The purpose of this section is to scrape the red light camera locations from the website and save them into a dataframe.

In [34]:
# Standard imports
import numpy as np
import pandas as pd

# For web data scraping
import requests
from bs4 import BeautifulSoup

# For adding delays so that we don't spam requests
import time

The data is avaliable at city of Toronto's website, however, scraping the list is disallowed. The same list is found in insurancexperts.ca, which will be used for scraping.

Add `robots.txt` at the end of website url to check permissions

In [35]:
# Send the get request
response = requests.get('https://insurancexperts.ca/red-light-cameras-toronto-list-2019/')

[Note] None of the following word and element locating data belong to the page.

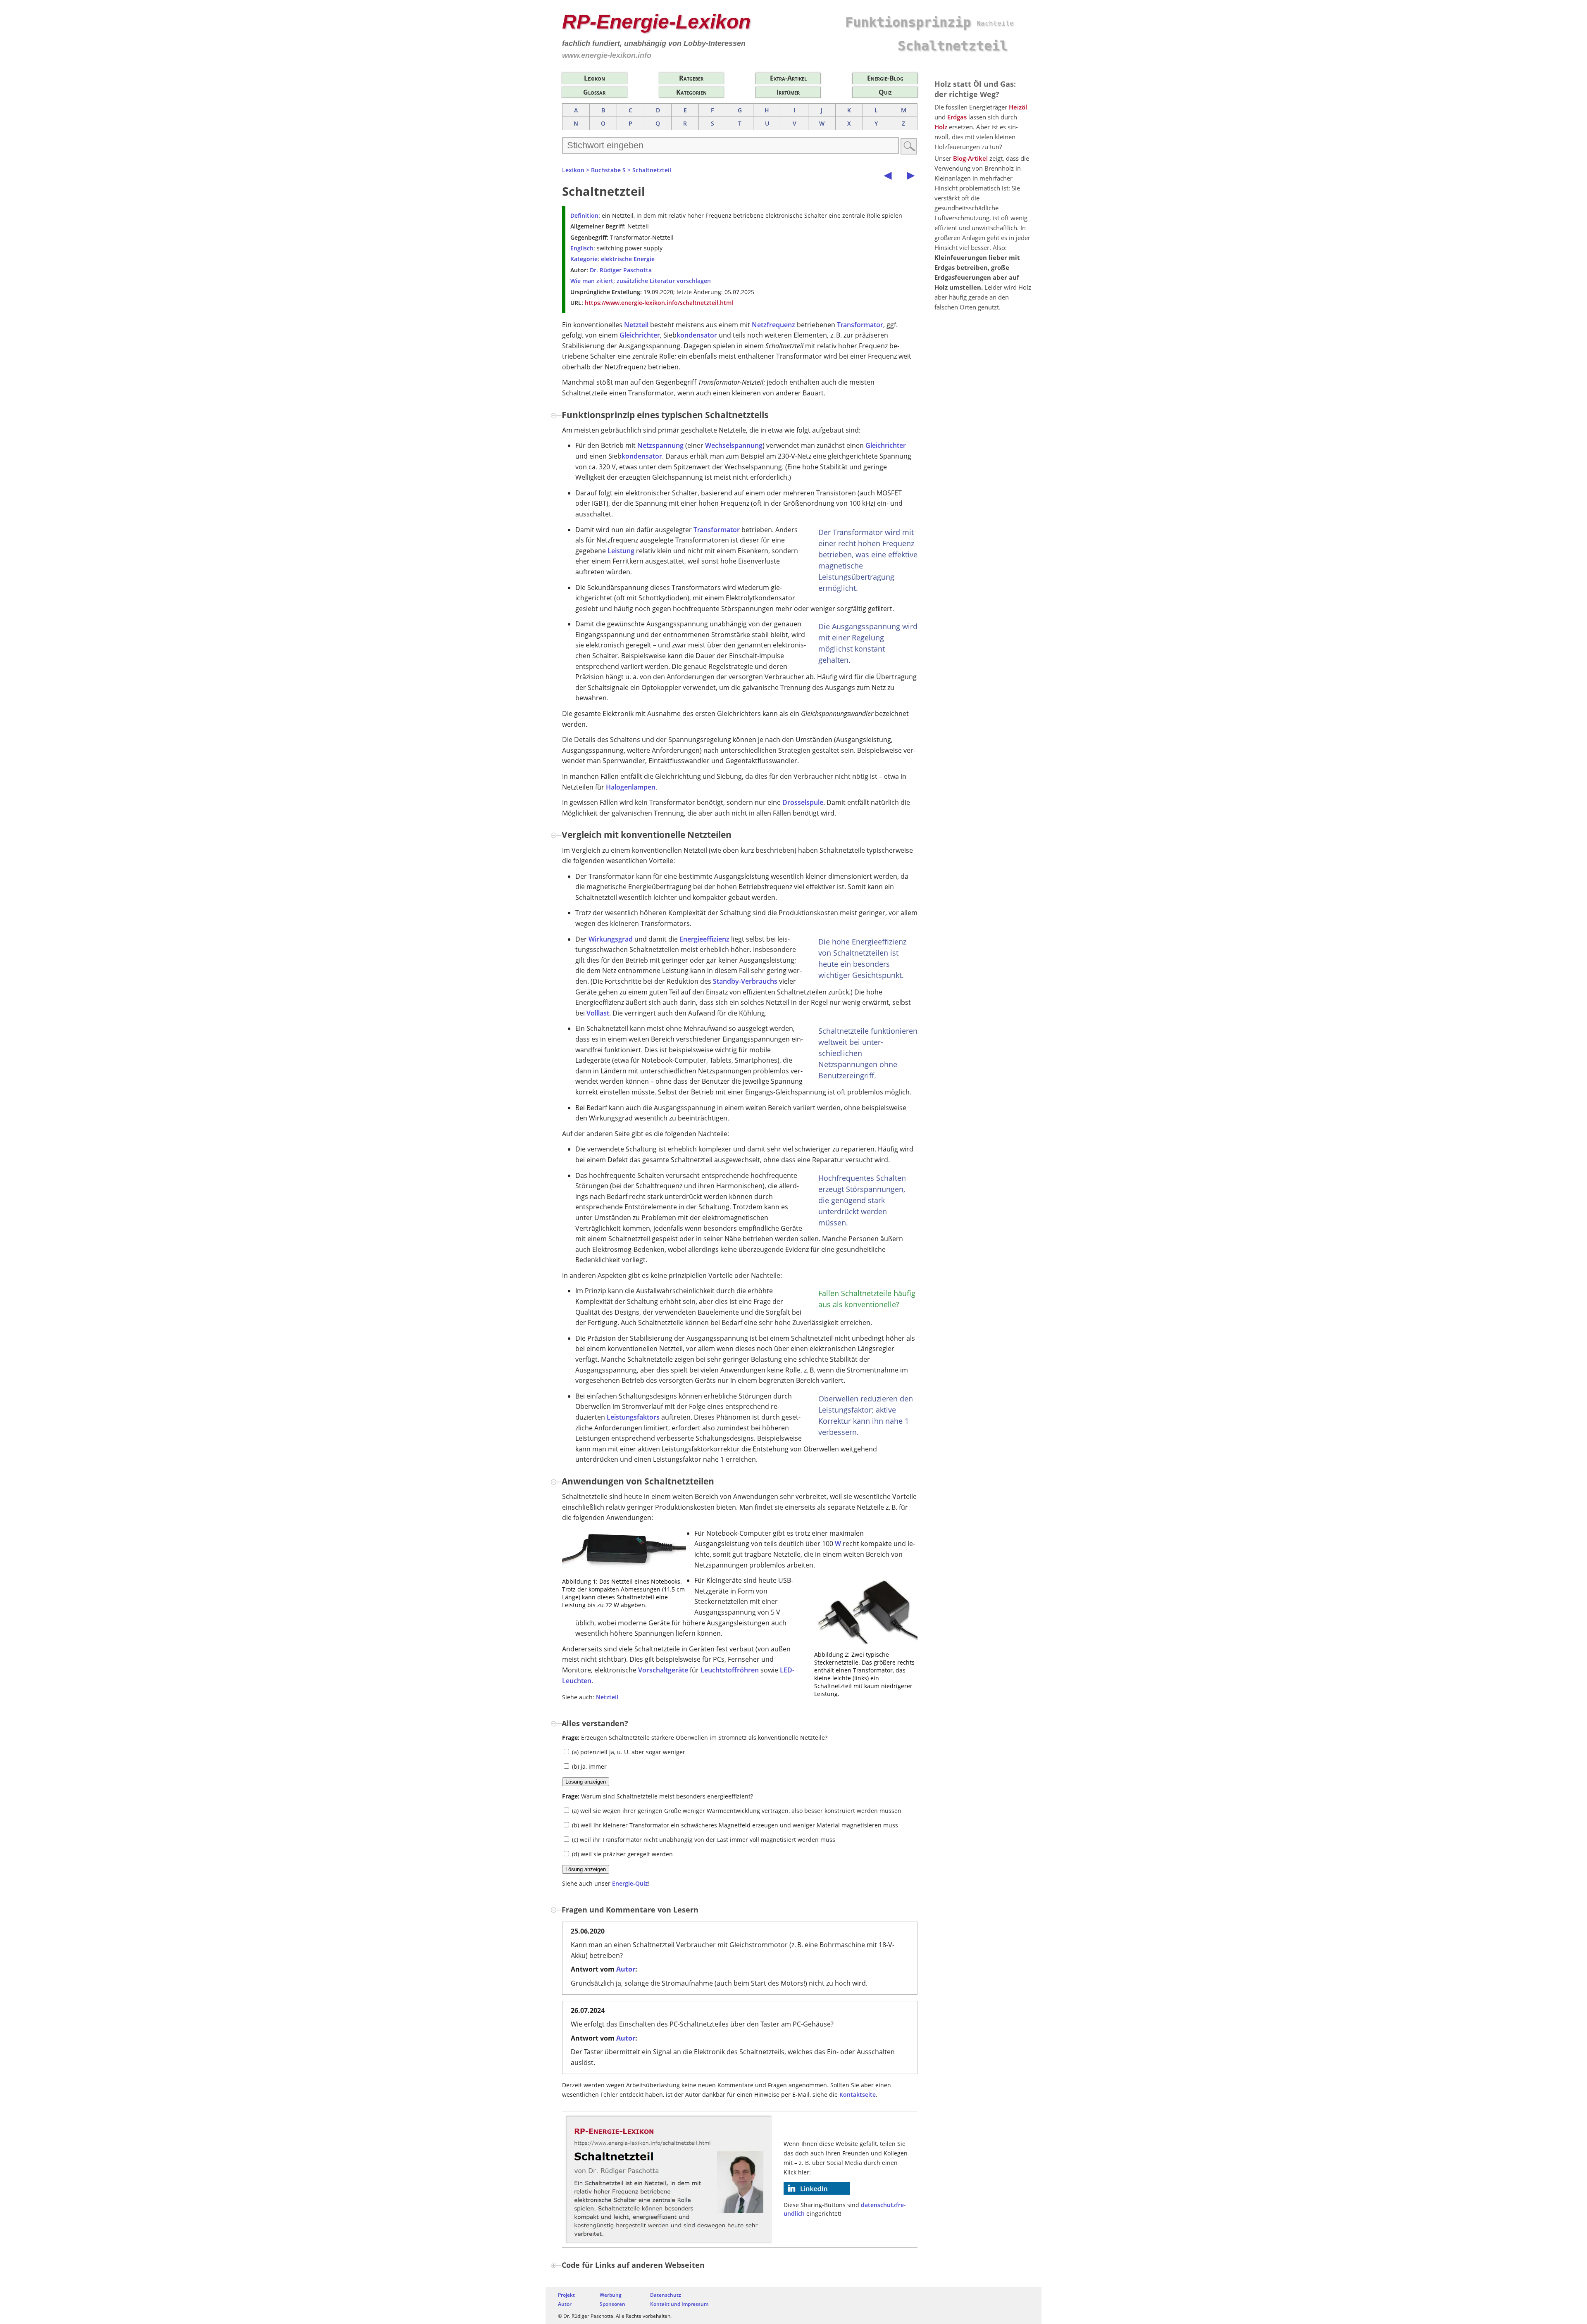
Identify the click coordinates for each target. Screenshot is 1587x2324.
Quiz (885, 92)
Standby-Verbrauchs (745, 981)
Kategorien (691, 92)
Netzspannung (660, 445)
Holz (940, 127)
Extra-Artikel (788, 78)
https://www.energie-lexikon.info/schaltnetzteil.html (659, 303)
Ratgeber (691, 78)
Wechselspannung (734, 445)
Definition (584, 215)
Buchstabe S (608, 170)
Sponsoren (612, 2303)
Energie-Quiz (630, 1883)
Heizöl (1018, 107)
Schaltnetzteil (651, 170)
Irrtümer (788, 92)
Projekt (566, 2294)
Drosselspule (802, 802)
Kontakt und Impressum (679, 2303)
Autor (625, 1969)
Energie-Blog (885, 78)
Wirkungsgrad (611, 939)
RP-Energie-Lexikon (656, 22)
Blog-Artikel (970, 158)
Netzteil (636, 324)
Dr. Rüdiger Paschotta (621, 270)
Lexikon (594, 78)
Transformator (860, 324)
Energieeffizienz (704, 939)
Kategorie (584, 259)
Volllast (597, 1013)
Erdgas (957, 117)
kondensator (697, 335)
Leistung (621, 550)
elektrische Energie (628, 259)
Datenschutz (665, 2294)
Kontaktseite (857, 2094)
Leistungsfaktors (633, 1417)
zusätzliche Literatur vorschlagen (664, 281)
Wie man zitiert (591, 281)
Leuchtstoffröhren (730, 1670)
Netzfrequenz (773, 324)
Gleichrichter (640, 335)
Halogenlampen (630, 787)
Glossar (594, 92)
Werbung (611, 2294)
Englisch (581, 248)
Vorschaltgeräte (663, 1670)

# Turn the response.content into a Beautiful Soup object
soup = BeautifulSoup(response.content)

In [36]:
rlc_locations = []

# Pull out all the HTML elements from the list and save to 'rlc_locations'
ol = soup.ol

for li in ol.findAll('li'):
    rlc_locations.append(li.text)

# Check the list length
len(rlc_locations)

148

In [37]:
# Save the formatted locations to a dataframe
rlc_df = pd.DataFrame({'location': rlc_locations})

In [38]:
# Check the dataframe
rlc_df.head()

Unnamed: 0,location
0,ADELAIDE ST E PARLIAMENT ST
1,ALBION RD KIPLING AVE
2,ALBION RD SILVERSTONE DR
3,AVENUE RD LAWRENCE AVE W
4,BATHURST ST DAVENPORT RD


In [39]:
# Replace special characters to &
rlc_df.replace('\xa0 \xa0', '&',regex=True,inplace=True)

In [40]:
# Check the final dataframe
rlc_df.head()

Unnamed: 0,location
0,ADELAIDE ST E&PARLIAMENT ST
1,ALBION RD&KIPLING AVE
2,ALBION RD&SILVERSTONE DR
3,AVENUE RD&LAWRENCE AVE W
4,BATHURST ST&DAVENPORT RD


In [41]:
# Save the dataframe to csv file for later use
rlc_df.to_csv('data/rlc.csv', encoding='utf-8', index=False)